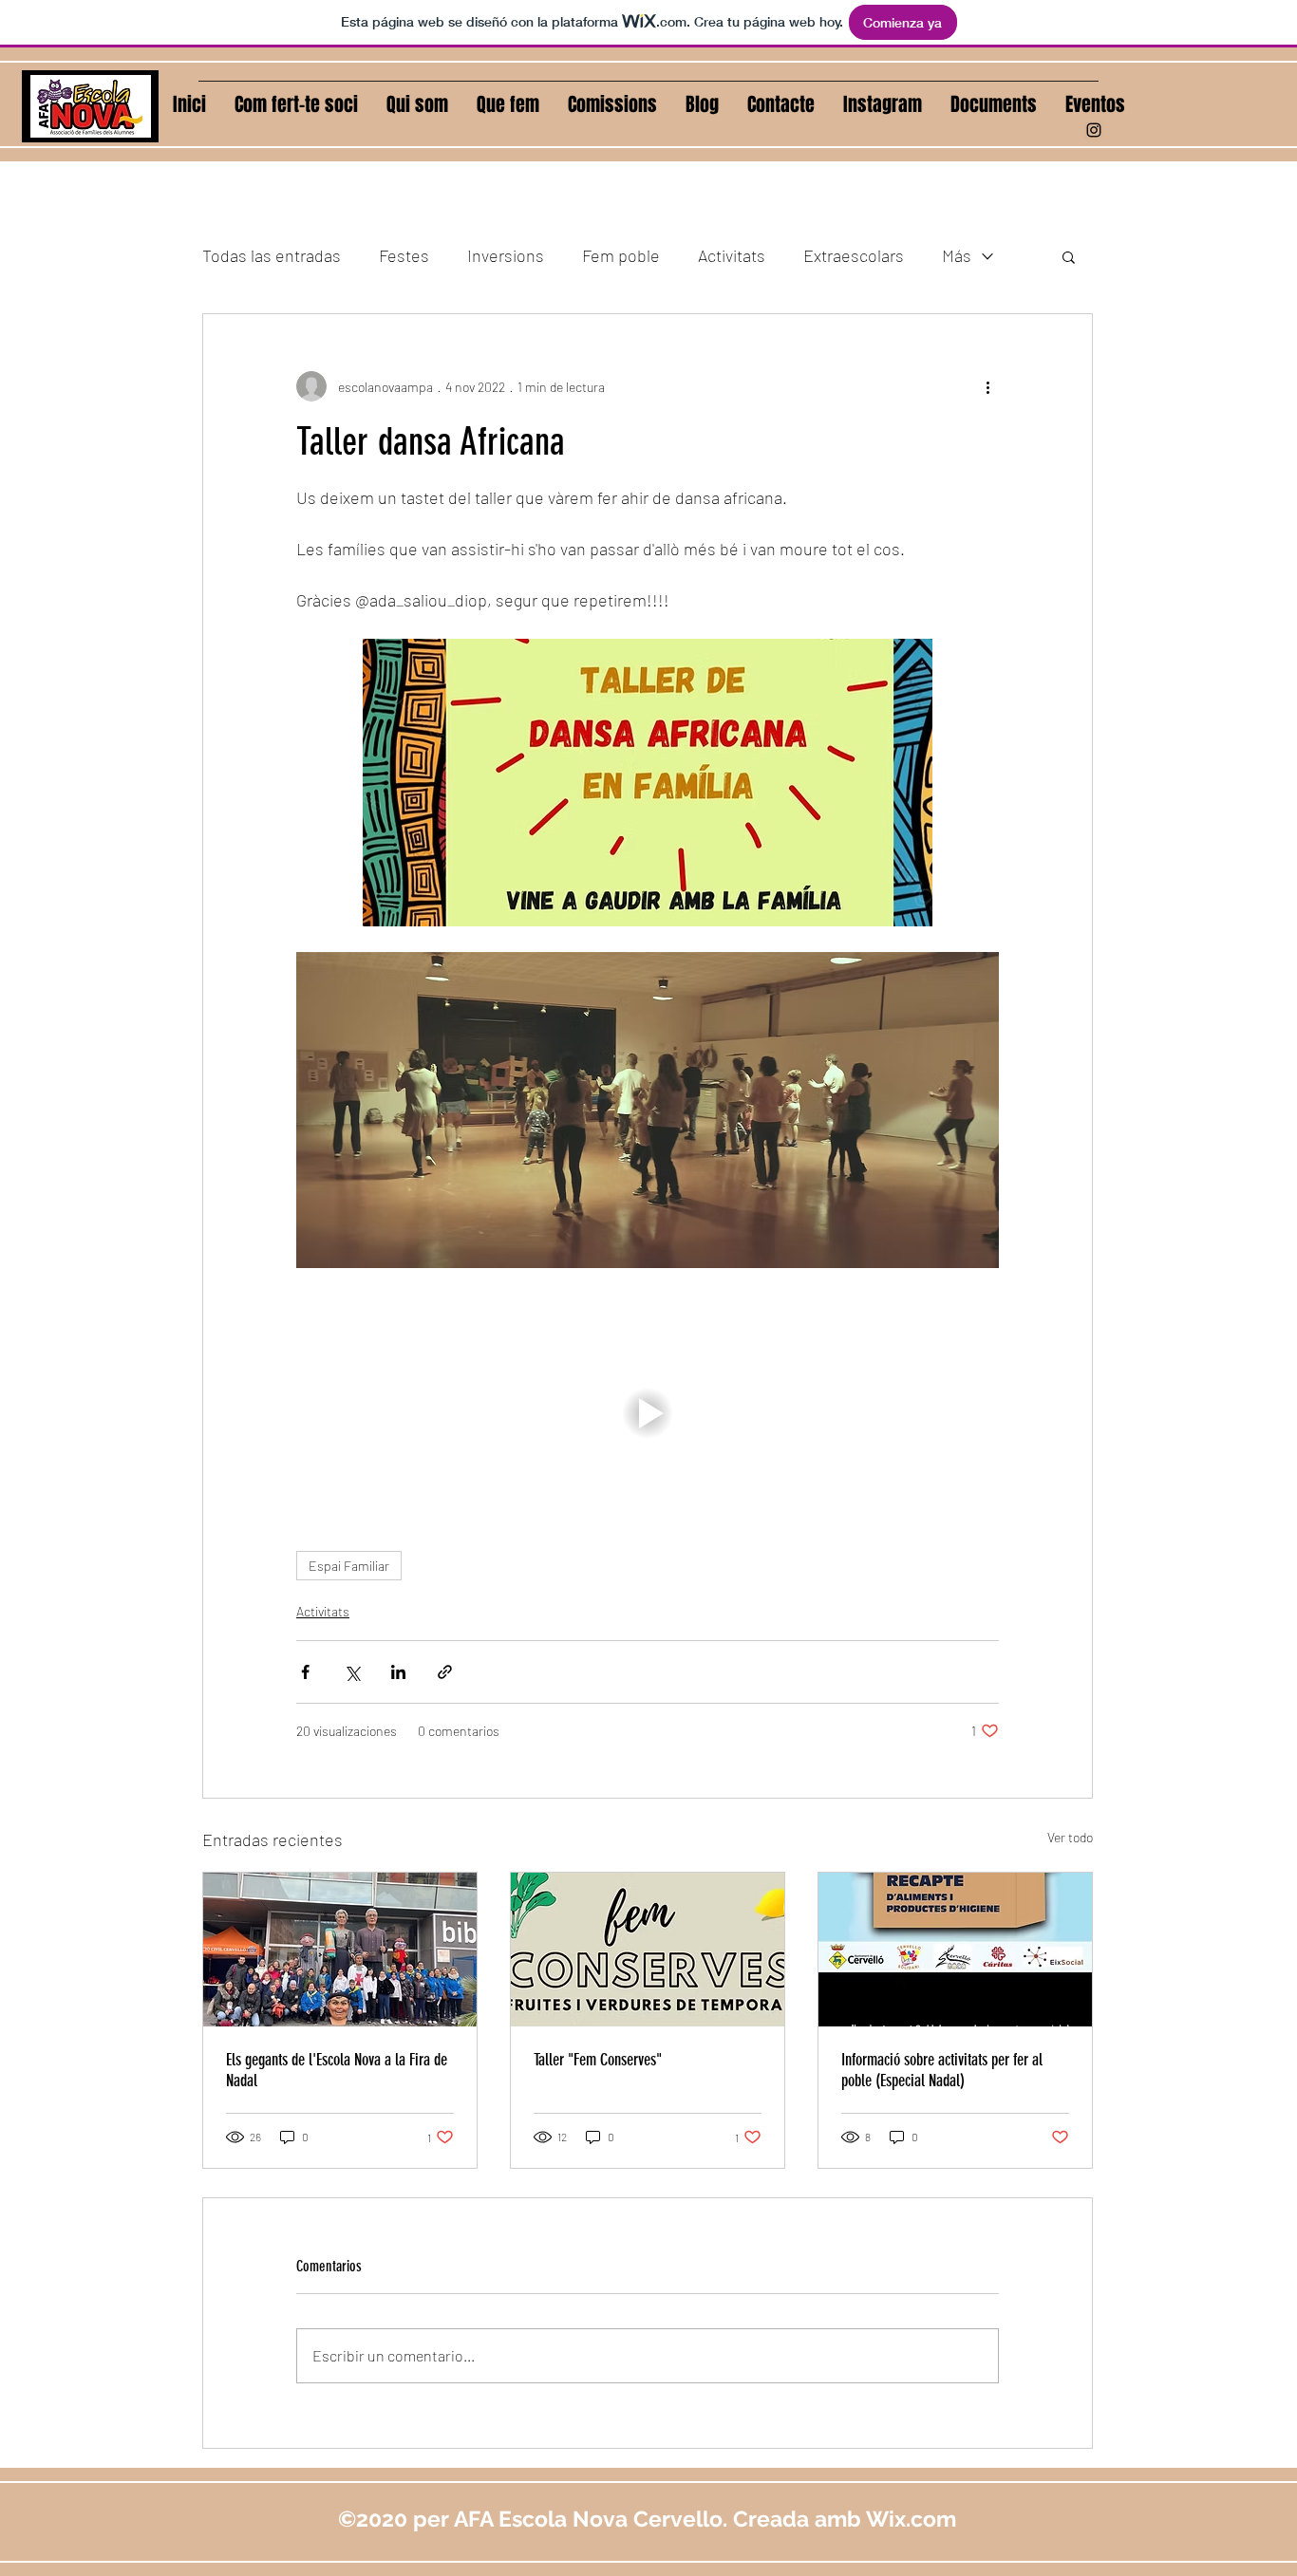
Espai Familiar (349, 1566)
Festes (404, 255)
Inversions (505, 255)
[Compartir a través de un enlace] (445, 1672)
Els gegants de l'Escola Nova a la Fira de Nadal (336, 2070)
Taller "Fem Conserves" (598, 2059)
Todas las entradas (271, 255)
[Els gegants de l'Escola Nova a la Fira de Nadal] (340, 1949)
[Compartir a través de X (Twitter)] (352, 1672)
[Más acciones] (987, 386)
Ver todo (1070, 1837)
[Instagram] (1093, 130)
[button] (612, 104)
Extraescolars (853, 255)
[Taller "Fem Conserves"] (647, 1949)
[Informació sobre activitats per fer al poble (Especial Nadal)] (955, 1949)
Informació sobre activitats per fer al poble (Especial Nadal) (942, 2070)
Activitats (731, 255)
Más (956, 255)
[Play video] (647, 1412)
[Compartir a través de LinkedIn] (398, 1672)
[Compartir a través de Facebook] (305, 1672)
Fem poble (621, 255)
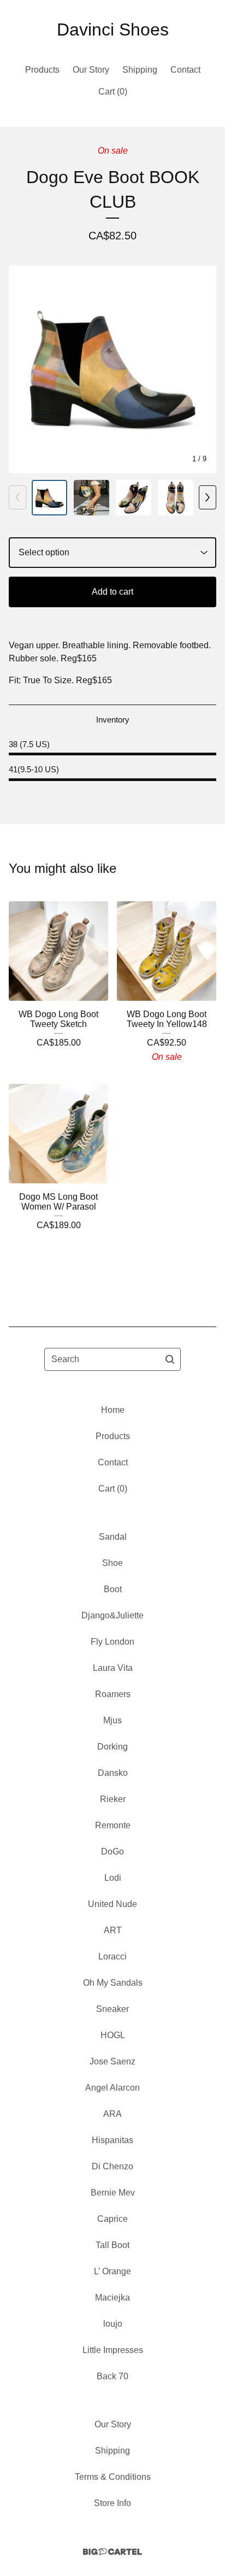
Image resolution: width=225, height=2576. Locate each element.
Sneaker (112, 2009)
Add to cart (112, 591)
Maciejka (112, 2297)
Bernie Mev (113, 2192)
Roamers (113, 1694)
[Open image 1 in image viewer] (112, 369)
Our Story (91, 69)
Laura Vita (113, 1668)
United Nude (112, 1904)
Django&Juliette (112, 1615)
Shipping (139, 69)
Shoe (112, 1563)
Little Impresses (112, 2350)
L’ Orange (112, 2271)
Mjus (112, 1720)
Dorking (112, 1746)
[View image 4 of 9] (175, 497)
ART (113, 1930)
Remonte (113, 1825)
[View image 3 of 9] (133, 497)
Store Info (112, 2503)
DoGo (112, 1851)
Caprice (112, 2218)
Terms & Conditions (113, 2476)
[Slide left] (17, 497)
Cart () (112, 91)
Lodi (112, 1877)
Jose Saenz (112, 2061)
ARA (112, 2114)
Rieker (113, 1799)
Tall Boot (112, 2245)
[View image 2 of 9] (91, 497)
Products (42, 69)
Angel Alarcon (112, 2087)
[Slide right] (207, 497)
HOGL (112, 2035)
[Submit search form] (169, 1359)
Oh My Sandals (113, 1982)
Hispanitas (112, 2140)
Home (113, 1410)
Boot (113, 1589)
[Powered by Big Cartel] (112, 2552)
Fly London (112, 1641)
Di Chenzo (112, 2166)
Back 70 (112, 2376)
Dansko (113, 1772)
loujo (112, 2323)
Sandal (113, 1536)
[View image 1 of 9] (49, 497)
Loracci (112, 1956)
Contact (185, 69)
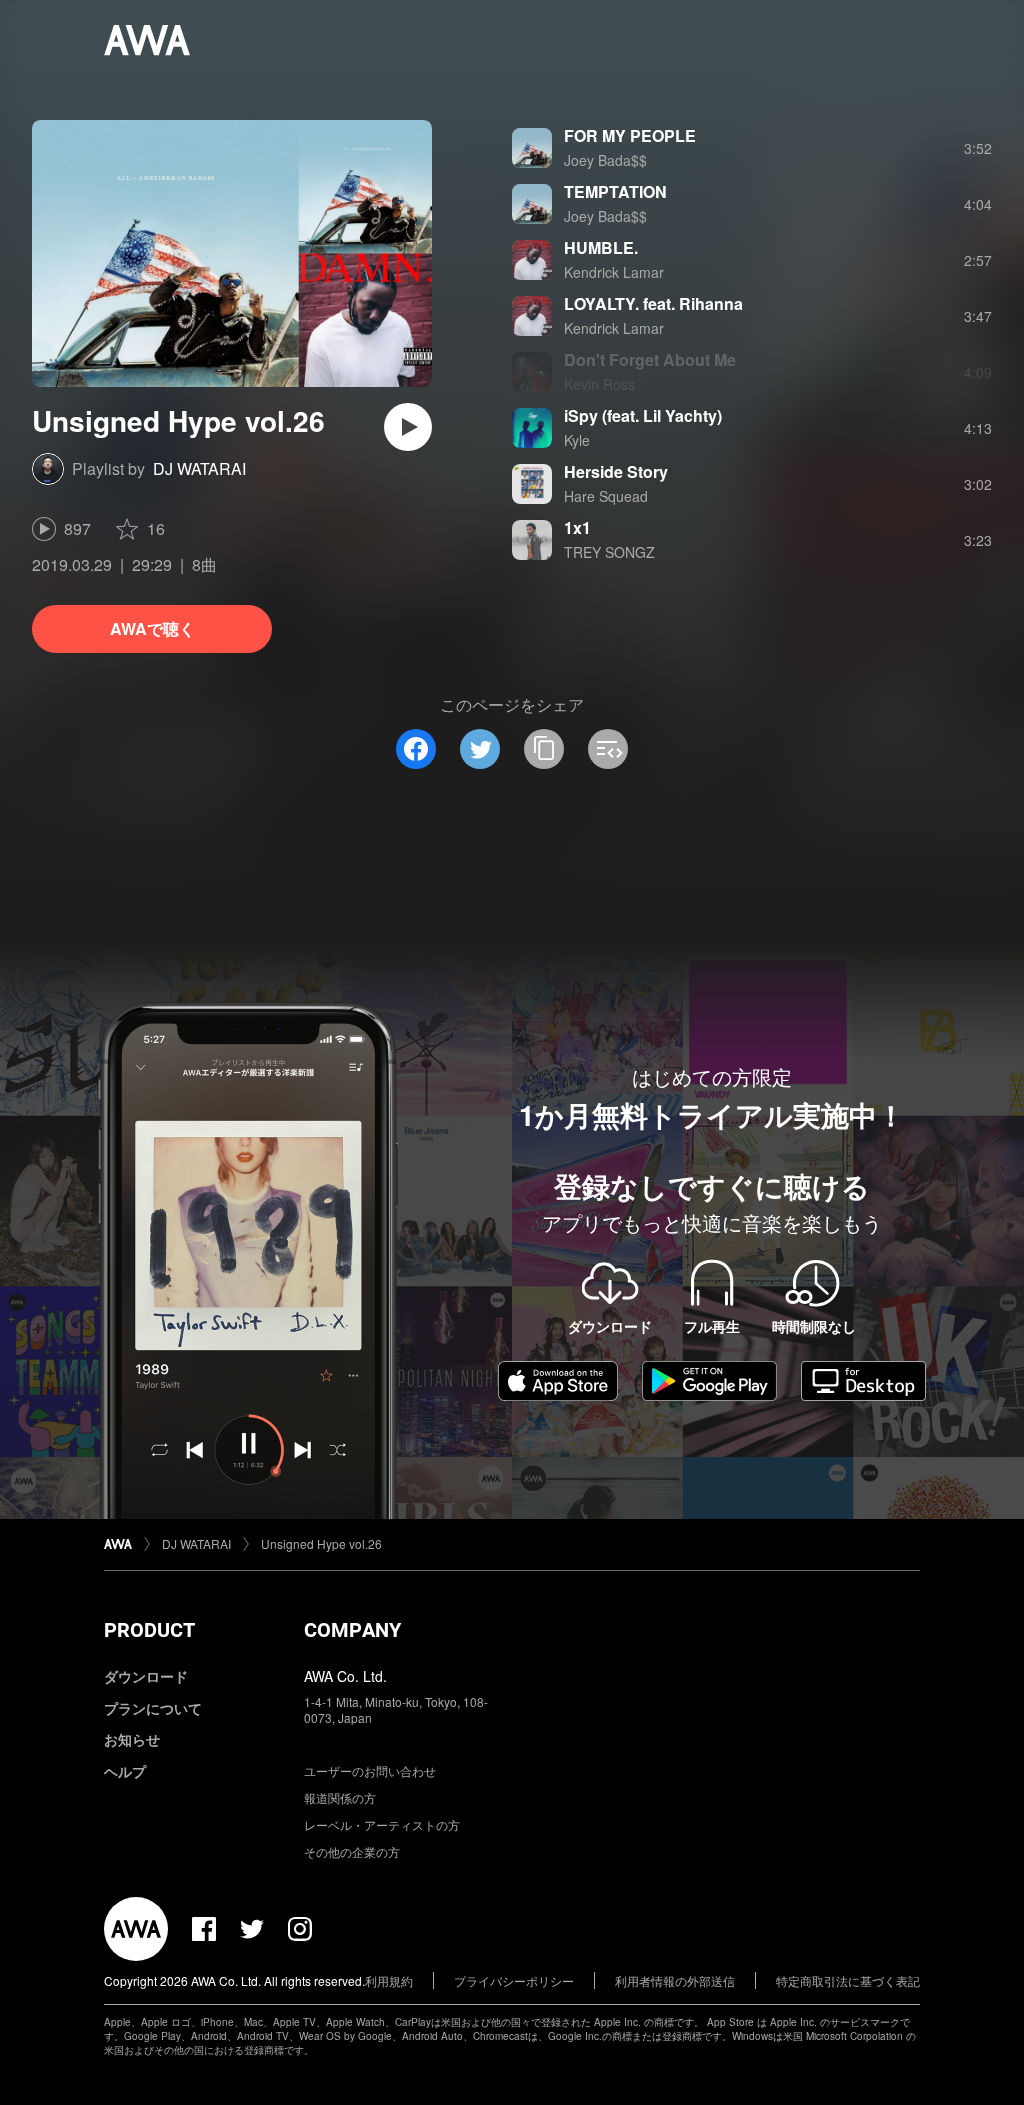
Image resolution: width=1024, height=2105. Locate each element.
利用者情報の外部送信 (675, 1980)
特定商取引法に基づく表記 (848, 1980)
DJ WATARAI (199, 468)
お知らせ (132, 1739)
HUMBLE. (601, 247)
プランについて (153, 1708)
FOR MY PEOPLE (630, 135)
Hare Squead (606, 496)
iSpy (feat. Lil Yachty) (643, 415)
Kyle (577, 440)
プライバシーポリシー (514, 1980)
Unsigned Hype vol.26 (321, 1543)
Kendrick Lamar (614, 272)
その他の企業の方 (352, 1851)
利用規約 (389, 1980)
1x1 (577, 527)
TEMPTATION (615, 191)
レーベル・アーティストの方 (382, 1824)
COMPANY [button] (352, 1630)
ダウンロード (146, 1676)
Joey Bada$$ (605, 160)
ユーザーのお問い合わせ (370, 1770)
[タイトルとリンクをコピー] (544, 749)
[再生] (408, 427)
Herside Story (616, 471)
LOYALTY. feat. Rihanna (653, 303)
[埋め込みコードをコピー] (608, 749)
____
**WORK INSTRUCTION**
Exactly the lines from the one that contains "Back 70 (112, 2376)" through the final line of the records above are needed, given again word for word, with every picture left out.

**RESPONSE BOX**
Back 70 (112, 2376)
Dansko (113, 1772)
loujo (112, 2323)
Sandal (113, 1536)
[View image 1 of 9] (49, 497)
Loracci (112, 1956)
Contact (185, 69)
Image resolution: width=1024, height=2105. Locate each element.
利用者情報の外部送信 (675, 1980)
特定商取引法に基づく表記 (848, 1980)
DJ WATARAI (199, 468)
お知らせ (132, 1739)
HUMBLE. (601, 247)
プランについて (153, 1708)
FOR MY PEOPLE (630, 135)
Hare Squead (606, 496)
iSpy (feat. Lil Yachty) (643, 415)
Kyle (577, 440)
プライバシーポリシー (514, 1980)
Unsigned Hype vol.26 (321, 1543)
Kendrick Lamar (614, 272)
その他の企業の方 (352, 1851)
利用規約 (389, 1980)
1x1 (577, 527)
TEMPTATION (615, 191)
レーベル・アーティストの方 (382, 1824)
COMPANY [button] (352, 1630)
ダウンロード (146, 1676)
Joey Bada$$ (605, 160)
ユーザーのお問い合わせ (370, 1770)
[タイトルとリンクをコピー] (544, 749)
[再生] (408, 427)
Herside Story (616, 471)
LOYALTY. feat. Rihanna (653, 303)
[埋め込みコードをコピー] (608, 749)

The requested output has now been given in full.